Among its key findings, the report revealed that while most students report using generative AI in the course of their studies, many of those same students worry that it is negatively affecting their long-term cognition. Faculty members shared these concerns, and while many faculty have begun using AI in some capacity in teaching or research, many course syllabi do not adequately establish clear expectations or limitations on AI use.

    The GAITL committee’s immediate recommendations included publishing guidelines that help to clarify expectations around AI. Intermediate and longer-term recommendations include updating academic codes to address generative AI, and eventually partnering with peer institutions to set standards around its use in teaching and learning. In August 2026, an expanded committee, called GAITL Phase 2, shared sample generative AI syllabus statements to serve as a resource for faculty in their courses, and Doyle has charged the group with engaging with the campus community about the report’s longer-term recommendations.

    In an interview, Doyle and Littman discussed the report, its development process, and next steps in Brown’s effort to incorporate AI in teaching and learning in a way that harnesses its positive potential and mitigates risks to academic integrity and the ability of faculty to assess learning and understanding. 

    Q: For universities, the proliferation of generative AI tools has raised clear challenges and presented new opportunities. How has Brown gone about confronting and considering those?
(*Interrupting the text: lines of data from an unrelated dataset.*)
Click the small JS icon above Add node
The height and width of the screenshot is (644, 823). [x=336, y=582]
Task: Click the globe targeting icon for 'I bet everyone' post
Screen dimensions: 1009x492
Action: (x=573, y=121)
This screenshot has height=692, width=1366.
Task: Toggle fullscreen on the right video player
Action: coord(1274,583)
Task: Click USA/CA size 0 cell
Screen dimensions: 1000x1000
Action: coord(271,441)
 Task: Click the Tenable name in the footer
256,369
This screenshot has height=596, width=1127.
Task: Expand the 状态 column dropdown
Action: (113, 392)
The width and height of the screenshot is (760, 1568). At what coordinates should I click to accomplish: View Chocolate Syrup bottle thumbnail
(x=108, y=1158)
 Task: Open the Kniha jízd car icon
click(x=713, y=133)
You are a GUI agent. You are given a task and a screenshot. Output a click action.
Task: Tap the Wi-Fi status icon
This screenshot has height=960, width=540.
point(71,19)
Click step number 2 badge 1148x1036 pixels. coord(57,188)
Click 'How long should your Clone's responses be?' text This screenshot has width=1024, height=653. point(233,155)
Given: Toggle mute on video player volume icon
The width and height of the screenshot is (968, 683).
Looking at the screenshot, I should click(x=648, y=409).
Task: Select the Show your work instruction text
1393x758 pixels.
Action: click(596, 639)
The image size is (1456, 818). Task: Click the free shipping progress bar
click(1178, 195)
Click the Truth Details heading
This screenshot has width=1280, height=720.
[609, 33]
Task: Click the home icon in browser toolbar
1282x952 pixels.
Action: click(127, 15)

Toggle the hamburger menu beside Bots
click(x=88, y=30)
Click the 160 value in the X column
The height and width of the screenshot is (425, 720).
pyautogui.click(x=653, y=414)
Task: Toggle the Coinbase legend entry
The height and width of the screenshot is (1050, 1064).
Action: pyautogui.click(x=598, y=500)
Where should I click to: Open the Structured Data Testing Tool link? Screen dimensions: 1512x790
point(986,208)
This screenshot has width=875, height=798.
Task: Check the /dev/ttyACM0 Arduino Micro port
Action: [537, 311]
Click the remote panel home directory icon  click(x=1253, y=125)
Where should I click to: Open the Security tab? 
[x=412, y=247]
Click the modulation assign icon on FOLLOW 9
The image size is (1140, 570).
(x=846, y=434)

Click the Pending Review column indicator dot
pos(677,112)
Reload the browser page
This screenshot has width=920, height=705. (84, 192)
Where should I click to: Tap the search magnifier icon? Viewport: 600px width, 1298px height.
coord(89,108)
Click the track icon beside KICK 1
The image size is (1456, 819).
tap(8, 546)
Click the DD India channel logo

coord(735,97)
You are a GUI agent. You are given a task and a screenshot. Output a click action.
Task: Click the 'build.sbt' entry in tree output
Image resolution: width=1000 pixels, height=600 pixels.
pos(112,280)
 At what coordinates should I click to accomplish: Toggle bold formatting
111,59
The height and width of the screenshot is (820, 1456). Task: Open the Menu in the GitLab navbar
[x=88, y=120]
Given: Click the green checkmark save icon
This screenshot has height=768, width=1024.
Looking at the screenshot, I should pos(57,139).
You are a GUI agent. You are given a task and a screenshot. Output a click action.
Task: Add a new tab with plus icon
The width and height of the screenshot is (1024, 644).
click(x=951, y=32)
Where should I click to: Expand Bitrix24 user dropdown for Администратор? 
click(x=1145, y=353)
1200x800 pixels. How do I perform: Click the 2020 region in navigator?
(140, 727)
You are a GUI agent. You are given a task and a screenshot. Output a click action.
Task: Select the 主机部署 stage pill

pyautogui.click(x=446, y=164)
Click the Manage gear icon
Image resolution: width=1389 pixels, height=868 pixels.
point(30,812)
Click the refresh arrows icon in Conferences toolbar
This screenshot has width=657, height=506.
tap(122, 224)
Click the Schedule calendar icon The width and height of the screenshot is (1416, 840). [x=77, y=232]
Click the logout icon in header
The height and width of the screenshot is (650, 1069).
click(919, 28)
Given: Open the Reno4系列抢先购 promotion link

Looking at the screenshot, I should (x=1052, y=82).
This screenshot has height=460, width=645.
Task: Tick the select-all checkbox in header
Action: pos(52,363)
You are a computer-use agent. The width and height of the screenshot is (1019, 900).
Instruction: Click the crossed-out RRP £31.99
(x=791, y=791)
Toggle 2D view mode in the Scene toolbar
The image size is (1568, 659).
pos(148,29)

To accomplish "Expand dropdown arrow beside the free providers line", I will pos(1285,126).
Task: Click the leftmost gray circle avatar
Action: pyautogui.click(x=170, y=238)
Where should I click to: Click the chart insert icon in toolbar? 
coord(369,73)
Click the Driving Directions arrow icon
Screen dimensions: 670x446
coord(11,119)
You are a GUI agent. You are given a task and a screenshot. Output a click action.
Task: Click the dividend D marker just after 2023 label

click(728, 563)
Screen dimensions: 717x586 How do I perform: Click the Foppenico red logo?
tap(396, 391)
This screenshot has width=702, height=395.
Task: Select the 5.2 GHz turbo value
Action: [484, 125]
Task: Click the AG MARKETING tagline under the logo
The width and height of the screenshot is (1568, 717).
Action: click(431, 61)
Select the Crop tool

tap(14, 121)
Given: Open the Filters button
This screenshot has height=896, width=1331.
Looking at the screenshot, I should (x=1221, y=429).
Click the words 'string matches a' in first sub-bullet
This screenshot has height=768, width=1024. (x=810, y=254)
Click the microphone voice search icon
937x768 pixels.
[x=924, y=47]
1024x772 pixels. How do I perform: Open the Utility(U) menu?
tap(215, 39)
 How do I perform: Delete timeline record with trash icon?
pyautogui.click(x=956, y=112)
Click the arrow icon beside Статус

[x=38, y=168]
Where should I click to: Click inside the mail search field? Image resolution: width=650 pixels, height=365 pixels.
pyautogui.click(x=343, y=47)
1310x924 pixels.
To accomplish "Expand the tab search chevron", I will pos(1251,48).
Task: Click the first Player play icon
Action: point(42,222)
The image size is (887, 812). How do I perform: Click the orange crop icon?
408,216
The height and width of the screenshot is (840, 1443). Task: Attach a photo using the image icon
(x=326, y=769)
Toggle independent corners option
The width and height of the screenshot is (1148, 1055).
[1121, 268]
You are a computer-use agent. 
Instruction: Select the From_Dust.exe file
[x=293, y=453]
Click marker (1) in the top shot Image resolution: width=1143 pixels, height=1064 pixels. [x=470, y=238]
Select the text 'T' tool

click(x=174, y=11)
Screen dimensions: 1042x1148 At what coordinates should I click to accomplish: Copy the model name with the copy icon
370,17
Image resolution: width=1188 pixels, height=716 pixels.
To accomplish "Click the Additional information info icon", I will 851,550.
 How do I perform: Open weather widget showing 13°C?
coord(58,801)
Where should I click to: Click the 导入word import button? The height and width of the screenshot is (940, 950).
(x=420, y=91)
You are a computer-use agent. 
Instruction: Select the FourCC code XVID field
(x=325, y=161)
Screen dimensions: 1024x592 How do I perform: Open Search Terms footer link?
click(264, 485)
    Doyle: Our approach has been to make sure we are taking this on in a way that is consistent with our institutional values. Brown has a long tradition of approaching challenges this way. I am going to take us back in time a bit. There is an article in the Brown Alumni Magazine from 43 years ago about how Brown should incorporate computers in education. It speaks to some of the same challenges and opportunities we face today, and there is a quote from an associate provost at the time that just screamed out at me: “If you accept that fact and realize that it has the potential for major social change — both positive and negative — and if you realize that many schools with different goals may be shaping the technology, you come to the conclusion that we have the opportunity to shape the new technology, too, and to do it in a way that is really appropriate to Brown.”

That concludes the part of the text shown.